Page text Start Marker
Meg Whitman was a successful marketing executive for a toymaking giant in 1998 when she took a big risk on a new game -- a fledgling online auction firm called eBay.
The gamble paid off, with Whitman working her way into the select ranks of leaders of an international Internet company with billions of dollars in annual revenues.
Not all of her bets were winners, however, with her campaign last year to become governor of California failing despite her pouring a record breaking $144 million of her own money into the effort.
On Thursday, the 55-year-old Whitman stepped in to run Hewlett-Packard on the heels of the ouster of Lo Apotheker as chief executive officer at the world's largest computer maker.
"Whitman can take orders," said analyst Rob Enderle of Enderle Group in Silicon Valley.
"With a strong leader on top of her, I actually think this might be able to work," he continued. "It is the only way it will work, because her skill set is wrong."
HP's chief executive is likely to be subordinate to board chairman Ray Lane, who sets company strategy, according to the analyst.
Whitman will face the challenge of leading a global corporation that appears to have lost its way and the faith of investors.
Page text End Marker
■ **Problems to work on**:
1) In the article about Meg Whitman, how much of her own money did she spend on her campaign to become governor of California?
2) Extend the article about Meg Whitman beyond its final sentence.
Data Start Marker
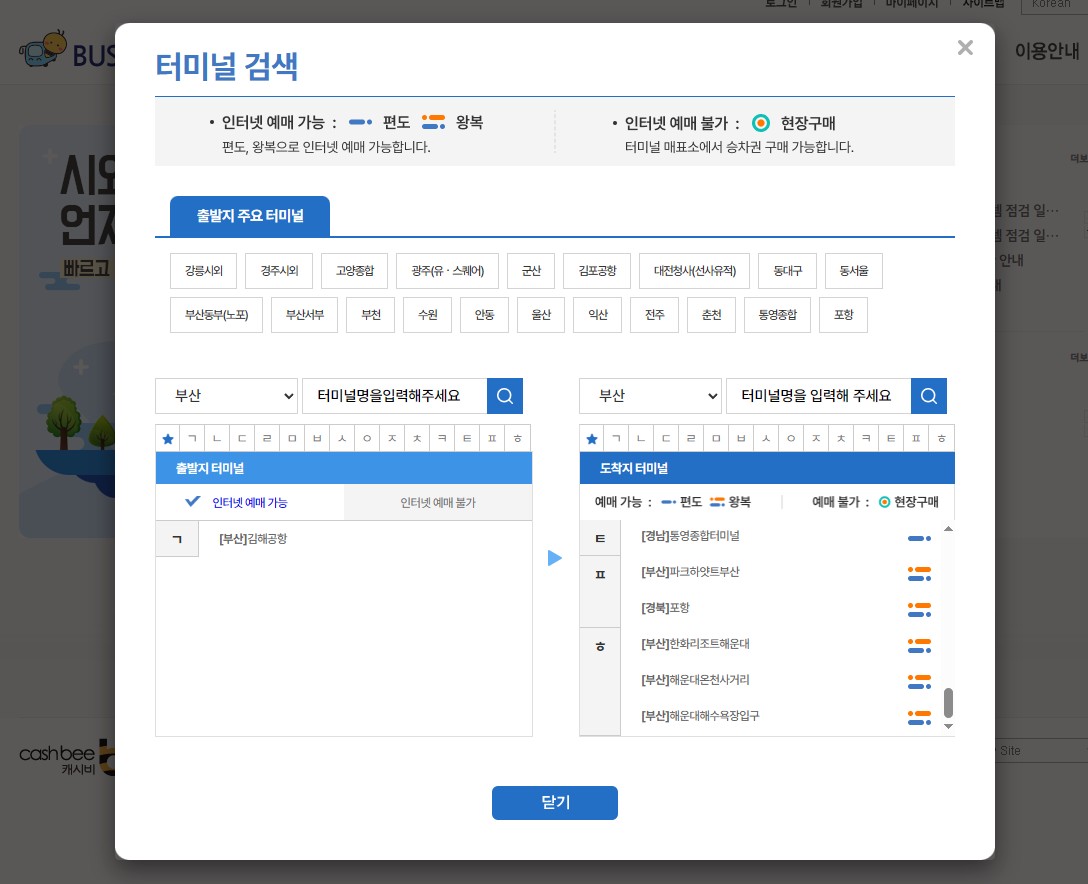Select the 출발지 주요 터미널 tab
The width and height of the screenshot is (1088, 884).
(x=250, y=216)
Data End Marker
■ **List of answers**:
1) She spent a record-breaking $144 million of her own money.

2)
Whitman is credited with maneuvering eBay safely past the infamous dot-com crash of 2000 to profitability while other Internet firms sank into ignominy.
"She is much of what eBay is right now because so much of the decision-making process has come from her," Enderle told AFP.
Whitman Initially Planned a Career in Medicine
Whitman was born in Long Island, N.Y., to a businessman father and a homemaker mom. Whitman was the youngest of three children.
She enrolled in Princeton University in 1974 with plans to pursue a medical career, but switched to economics after a summer spent selling advertising for a college publication.
Whitman earned a master's degree in business administration from Harvard in 1979.
Her first job after college was in product branding for Procter & Gamble in Ohio, where she met and married a neurosurgeon.
The couple in 1981 moved to San Francisco, where she worked for a consulting firm before landing a job in the consumer products division of Walt Disney Corp. in 1989.
Whitman is credited with helping Disney acquire Discover magazine and with launching the iconic entertainment company's first store in Japan.
Whitman and her family moved to Boston after her husband accepted a job as co-director of a hospital brain-tumor center there in 1992.
She worked at a shoe company and, four years later, became chief executive of Florists' Transworld Delivery (FTD).
Whitman helped transform FTD from a struggling cooperative into a profitable private firm, before leaving in 1997 to be a general manager at toymaker Hasbro.
A year later, a corporate headhunter wooed Whitman to the helm of eBay, a startup launched by computer programmer Pierre Omidyar in San Jose, Calif., in 1995.
Whitman initially dismissed the notion, explaining in a 2001 interview that "a no-name Internet company" didn't appeal to her.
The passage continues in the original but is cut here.